I came not to speculate at the very place the book of revelation says the last battle will happen, but to make sense of a particular scripture I have read that I have been trying to make sense of:

Zechariah 12:10-12

10 “And I will pour out on the house of David and the inhabitants of Jerusalem a spirit of grace and supplication.
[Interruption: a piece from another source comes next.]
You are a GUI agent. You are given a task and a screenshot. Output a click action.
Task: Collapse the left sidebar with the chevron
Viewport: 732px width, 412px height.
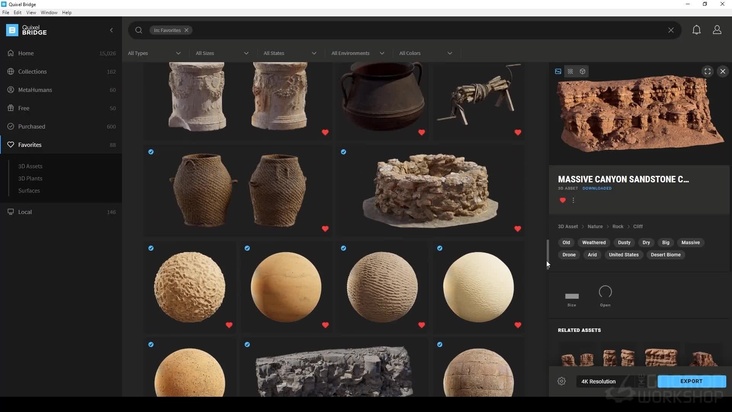(111, 30)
They will look on me, the one they have pierced, and they will mourn for him as one mourns for an only child, and grieve bitterly for him as one grieves for a firstborn son. 11 On that day the weeping in Jerusalem will be as great as the weeping of Hadad Rimmon in the plain of Megiddo. 12 The land will mourn, each clan by itself, with their wives by themselves: the clan of the house of David and their wives, the clan of the house of Nathan and their wives

Question; this future prophesied repentance and revival is parallel with a place and/or event in history of the “Hadad Rimmon”, I am curious what this is, and why it is after some searching, no one knows what it is.

My primitive knowledge of Hebrew tells me that Rimmon is a pomegranate, but thats all I know.  By going to the Megiddo historical centre I thought maybe I could shed light on this.

I had to ask the manager of my youth hostel how to get to Megiddo,which advised getting the bus to Tel Aviv.   Megiddo is not mentioned on the bus stop schedules, I had to ask the bus driver to let me off at the right time.    Actually I had to get off at a bus stop at the side of the highway and walk for a mile, along this junction to the visitor centre.

By the main road is a large prison.   There has been some talk of tearing it down and rebuilding elsewhere as more significant archeological discoveries were found not long ago – possibly the oldest Christian church ever found.

 
The end of the world welcomes careful drivers….

I had my iPod with me and I was in the mood for some 80s rock, so I had this apt track from Def Leppard’s ‘Armageddon it’   its funny that Armageddon which is derived from Ha Megiddo, has become quite common in language as a modern phrase for any big impending war.

Anyway, once at the outside of the visitor centre I just paid 28 shekels to go in.

I found out that Megiddo became an Israelite city sometime between the 10th and 9th centuries BC and functioned as an administrator centre for the fertile Jezreel Valley, many parts were added later.

 

These drawings on the walls I think are from Canaanite period.   The drawing of a giraffe is quite interesting, didn’t think there was those here in Israel, but then again there were lions in the bible which aren’t there now, there are a small number of wild cats, leopards in Negev but they are very rare.   On the right is a picture of the Pope which someone has scratched on graffiti in Hebrew.

From the top of the site you can see all across the Jezreel valley, the plain of Megiddo, a wide open space with a busy main road that goes to Afula.   There is two petrol stations and a McDonalds along the fields of Megiddo!!

There were mostly people in one big group here, so I was a bit cheeky and stood close to the historian who was speaking, as I think it costs extra to hire him to guide you.

Like a lot of other ancient parts of Israel like Masada, there is a complex underground system built to provide fresh water.   I went down the steps to see the tunnels.

>>> More on Megiddo on the next chapter…..

Mount Tabor quick glance

Took a picture of this on the way on a bus road to my next destination;

This hill is Mount Tabor, also written as Mount Tavor, as the letters B and V are similar and both written as ב in Hebrew.   The glimpse I got was just limited to passing in a bus.

I’m in a road just coming out of the northern city of Afula, and the quite exciting thing about this place, is it considered to be the most likely place where Jesus went to the Mount of Transfiguration.